BELLAS ARTES PRESS RELEASE FOR ART MIAMI 2011
Since the establishment of the gallery in 1981, Bellas Artes has championed a diverse manifestation of beauty. In 2001, Robert Kushner curated an exhibition for the gallery titled Beauty Without Regret. This theme seems even more important in our turbulent times. Therefore, for its exhibition at Art Miami 2011, Bellas Artes has chosen four artists, each of whose work has been shown by the gallery for at least twenty years, to make a presentation that focuses on the concept of creating beauty in different forms, media and styles.
Bellas Artes has exhibited the masterful tapestries and fiber sculptures of Columbian artist Olga de Amaral for twenty five years.
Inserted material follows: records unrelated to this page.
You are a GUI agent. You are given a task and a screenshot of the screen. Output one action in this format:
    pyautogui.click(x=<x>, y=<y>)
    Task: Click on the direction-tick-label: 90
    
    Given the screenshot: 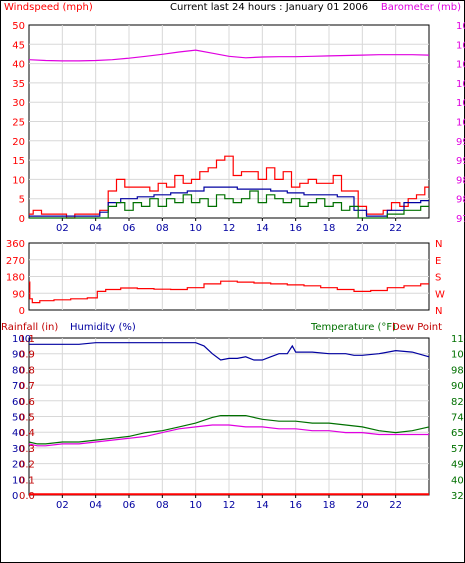 What is the action you would take?
    pyautogui.click(x=18, y=294)
    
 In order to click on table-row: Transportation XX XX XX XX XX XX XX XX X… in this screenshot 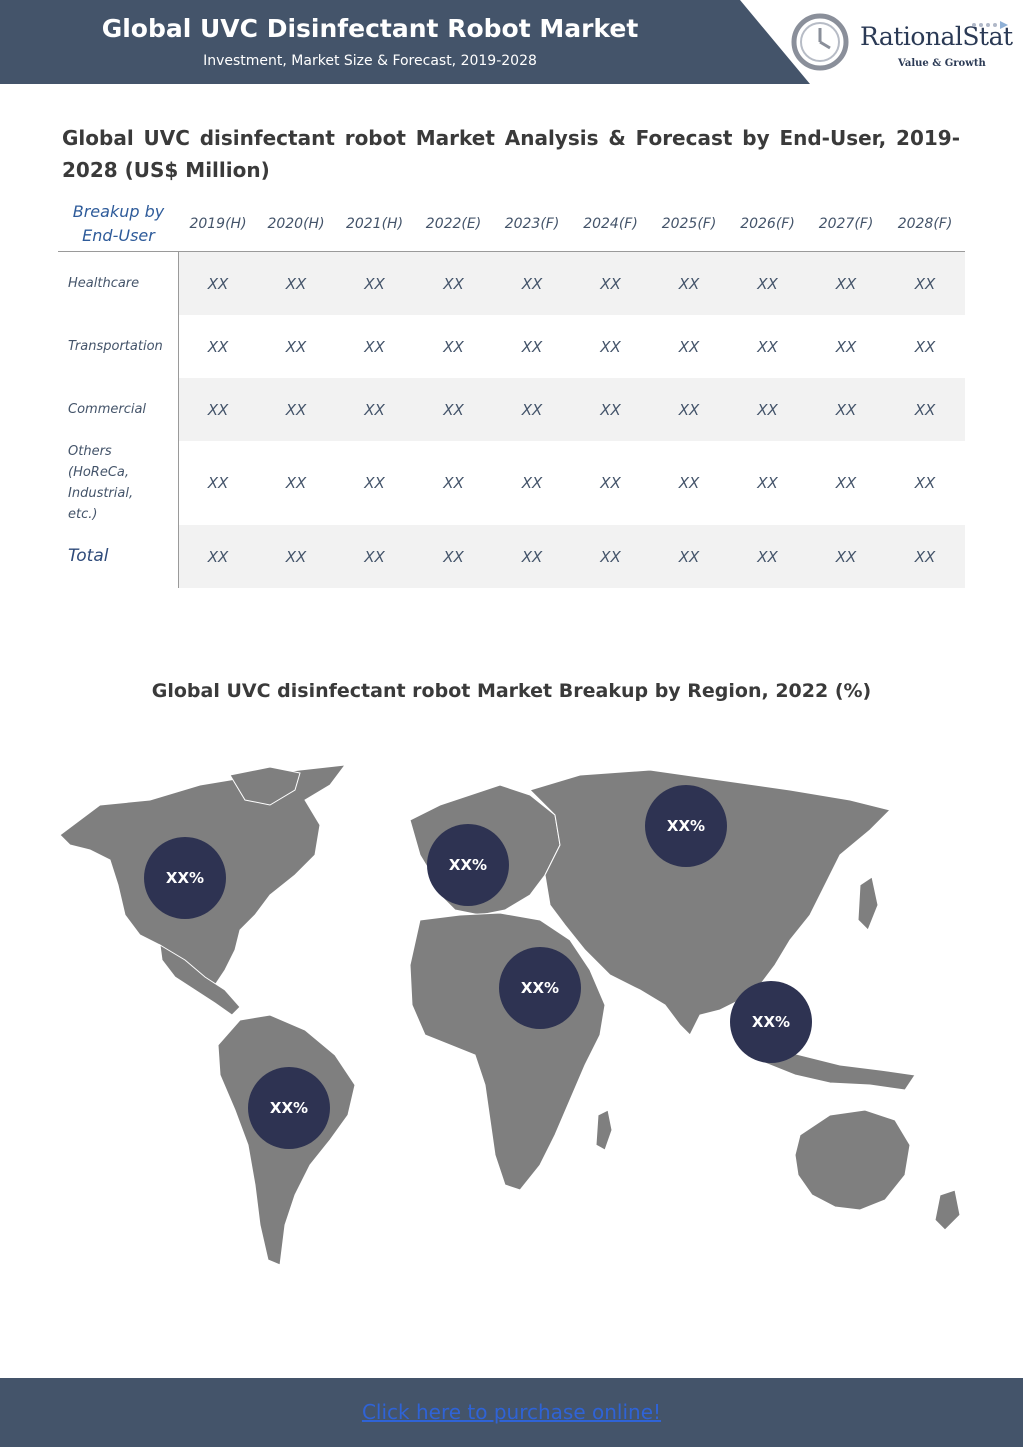, I will do `click(512, 346)`.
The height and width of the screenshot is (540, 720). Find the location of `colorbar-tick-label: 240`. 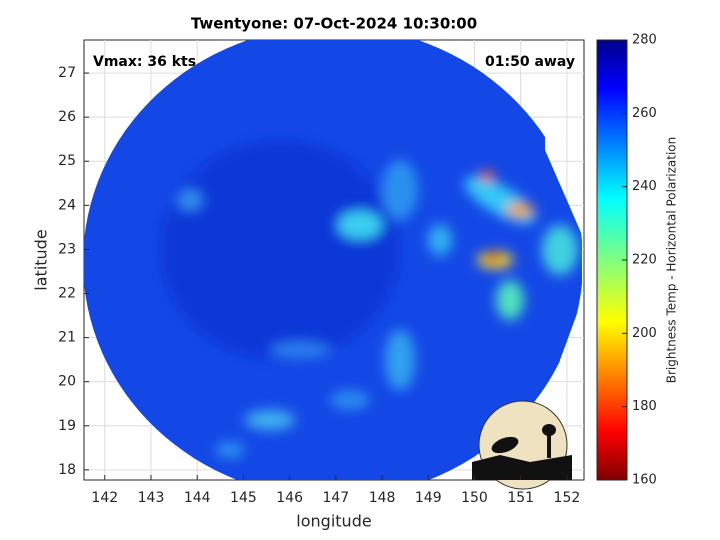

colorbar-tick-label: 240 is located at coordinates (644, 186).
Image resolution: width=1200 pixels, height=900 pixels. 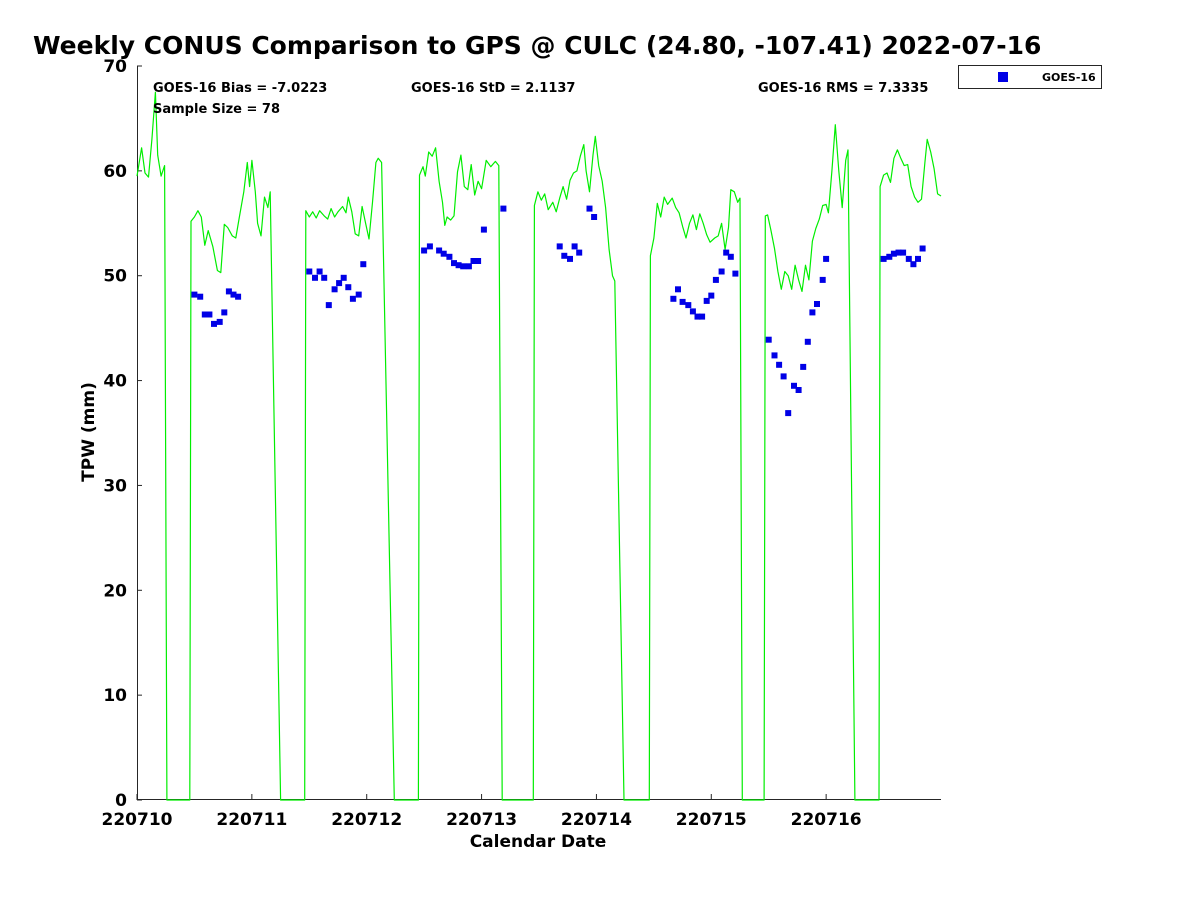 I want to click on x-axis-label: Calendar Date, so click(x=538, y=842).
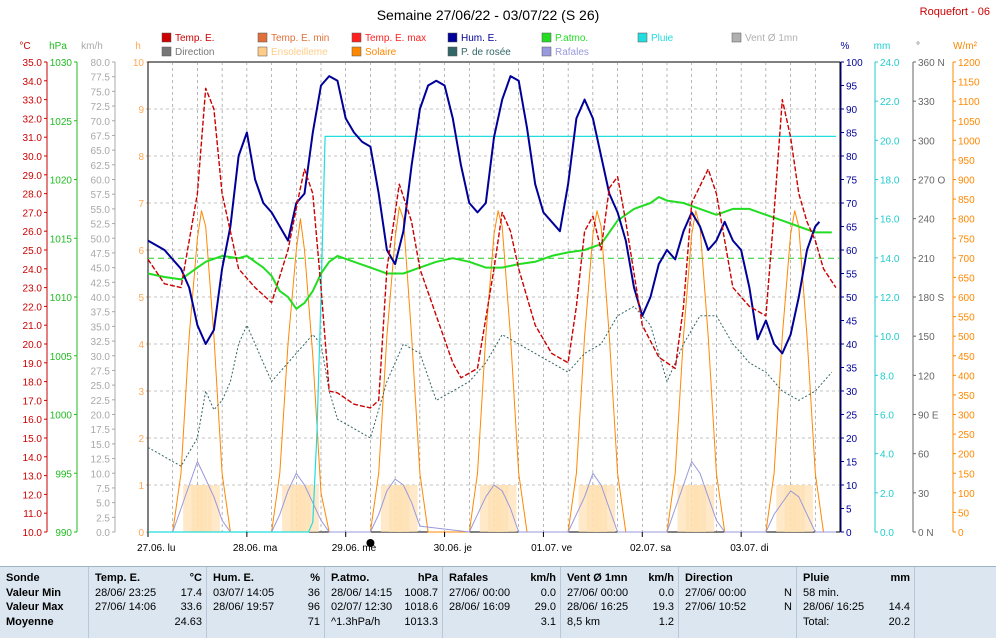  What do you see at coordinates (924, 494) in the screenshot?
I see `dir-tick-label: 30` at bounding box center [924, 494].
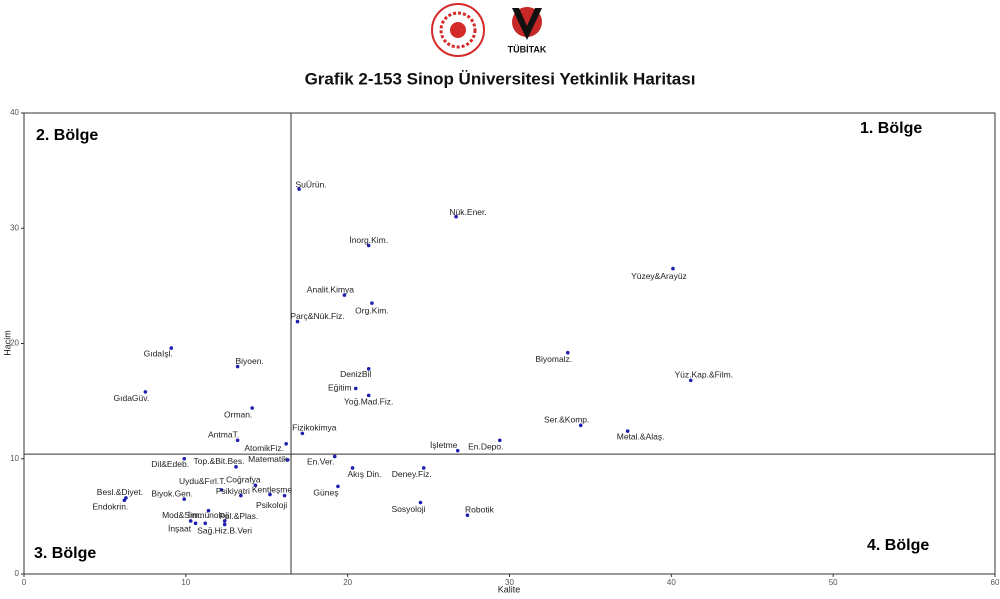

The artist is known for her architectural and sculptural constructions that “ turn textiles into golden surfaces of light”. By using linen coated with gesso, colored pigments and gold and silver leaf, she constructs fibers to create an ethereal luminosity that produces imaginary landscapes inspired by Columbian native architecture, Precolumbian textiles and gold artifacts, ornamentation of Spanish colonial churches as well as abstract geometries. Works will be presented from her two recent series : Pueblos and Policromos.
Ruth Duckworth, who died at the age of 90 in 2009, has been represented by the gallery since 1986. She was one of the most innovative and important ceramic sculptors of the twentieth century. Manipulating clay like a sculptor, not like a potter, she became an “alchemist of abstraction”, creating forms based on shapes and patterns found in the human body and the natural world. In her 2010 review in Art in America, Harmony Hammond stated that “Duckworth’s abstract nature-based forms are reductive, condensed and refined, with an air of unapologetic elegance”. Porcelain, stoneware and bronze sculptures as well as porcelain wall reliefs will be shown in Miami.
Robert Kushner, who emerged in the 1970s as a performance artist and a founder of the Pattern and Decoration movement, first appeared at Bellas Artes in 1991. By then, he was known for his conceptually sophisticated paintings of flowers. Alexandra Anderson-Spivy’s 2007 review in artnet Magazine stated “ Now that modernist disdain for representation has become largely irrelevant, his maverick dedication to nature, his random placement of motifs, his mastery of materials as diverse as mica, gold leaf and the always contentious glitter, his geometric splintering of space and his assimilation of non-Western esthetics, make his work increasingly pertinent in this era of baroque pluralism”. His paintings on canvas and paper will be shown by Bellas Artes.
Judy Pfaff, represented by the gallery for twenty years, started her career as a painter, yet her work evolved into large scale sculptural installations which pioneered the beginning of installation art in the 1970s. Also well known for her complex dimensional drawings, prints and wall constructions, her influence resonates through the work of many young artists today. In the 7/8/11 Albuquerque Journal, Malin Wilson-Powell described a wall construction as “ a masterpiece in the lineage of collage that like all of Pfaff’s work has so many art-world and real-world references and a level of nuance that makes it a long-term engine of interest”. Bellas Artes will be presenting such a wall construction as well as three-dimensional drawings.
The work of all these artists is represented in the major museums of the world.